Première image, accrocheuse : le conventionnel rideau de théâtre est représenté ici par une peinture géante, avec quelques motifs naïfs aux couleurs vives, qui se détachent sur un fond blanc. Ce tableau annonce une modernité et une simplicité que Jean‑Pierre Vincent annihile dès l’entrée des deux premiers comédiens. En effet, Chrysalde et Arnolphe arrivent en scène de manière très convenue : ils surgissent du public tout en disant leur texte. Effet à succès il y a longtemps, totalement désuet aujourd’hui. Plus embêtant, le parti pris du metteur en scène apparaît dès que les comédiens mettent un pied sur le plateau : les vers ne sont pas respectés, le langage est traité de manière contemporaine. Horreur que de ne pas entendre les douze pieds de chaque alexandrin ! Ce choix de l’idiome actuel contraste avec les costumes, d’époque, eux !

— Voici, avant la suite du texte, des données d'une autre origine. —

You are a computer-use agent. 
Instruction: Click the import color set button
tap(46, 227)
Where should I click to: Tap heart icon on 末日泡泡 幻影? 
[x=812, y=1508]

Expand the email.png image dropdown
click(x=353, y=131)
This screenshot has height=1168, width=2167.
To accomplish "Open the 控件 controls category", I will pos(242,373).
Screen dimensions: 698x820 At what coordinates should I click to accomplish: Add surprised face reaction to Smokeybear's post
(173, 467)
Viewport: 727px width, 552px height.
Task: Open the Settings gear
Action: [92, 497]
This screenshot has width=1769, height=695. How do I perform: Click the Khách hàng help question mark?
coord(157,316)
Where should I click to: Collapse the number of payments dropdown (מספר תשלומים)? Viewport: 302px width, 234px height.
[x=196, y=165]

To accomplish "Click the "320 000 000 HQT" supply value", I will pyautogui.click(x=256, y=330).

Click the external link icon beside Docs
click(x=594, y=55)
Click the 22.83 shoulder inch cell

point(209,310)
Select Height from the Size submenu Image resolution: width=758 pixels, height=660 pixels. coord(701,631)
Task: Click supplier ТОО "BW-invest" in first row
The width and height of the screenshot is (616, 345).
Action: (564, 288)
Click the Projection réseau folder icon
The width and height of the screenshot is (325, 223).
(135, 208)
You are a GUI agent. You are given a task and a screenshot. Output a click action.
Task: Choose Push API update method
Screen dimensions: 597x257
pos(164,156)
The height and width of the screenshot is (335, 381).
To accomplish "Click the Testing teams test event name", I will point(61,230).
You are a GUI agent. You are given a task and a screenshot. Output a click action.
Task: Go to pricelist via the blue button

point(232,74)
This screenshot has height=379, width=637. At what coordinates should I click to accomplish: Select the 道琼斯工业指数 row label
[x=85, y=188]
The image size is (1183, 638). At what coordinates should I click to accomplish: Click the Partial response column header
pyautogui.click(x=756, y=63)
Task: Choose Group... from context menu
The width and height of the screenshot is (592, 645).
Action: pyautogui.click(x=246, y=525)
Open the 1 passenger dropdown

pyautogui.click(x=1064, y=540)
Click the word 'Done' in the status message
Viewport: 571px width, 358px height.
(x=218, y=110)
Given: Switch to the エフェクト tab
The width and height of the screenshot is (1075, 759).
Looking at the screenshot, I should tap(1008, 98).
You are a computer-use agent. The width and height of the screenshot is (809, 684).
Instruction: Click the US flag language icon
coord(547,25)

Le décor contribue aussi à cette incohérence : sur un plateau tournant, une maison du xxe siècle en carton-pâte prend en charge les différents lieux de la pièce. De même, cette scénographie rappelle une fois encore les contradictions de la mise en scène. Car les façades de la maison, partiellement recouvertes de dessins de toits et d’immeubles, ressemblent à un décor futuriste et quasi irréel. Tout cela montre que Jean‑Pierre Vincent vacille entre modernité et classicisme. Même sa direction d’acteurs en pâtit : le cliché d’une Agnès naïve et idiote contraste avec le traitement d’un Arnolphe certes classique, mais par moments plus près de nos préoccupation actuelles. La fraîcheur qu’amène par instants Daniel Auteuil dans son jeu contraste malheureusement avec sa façon de traiter le texte.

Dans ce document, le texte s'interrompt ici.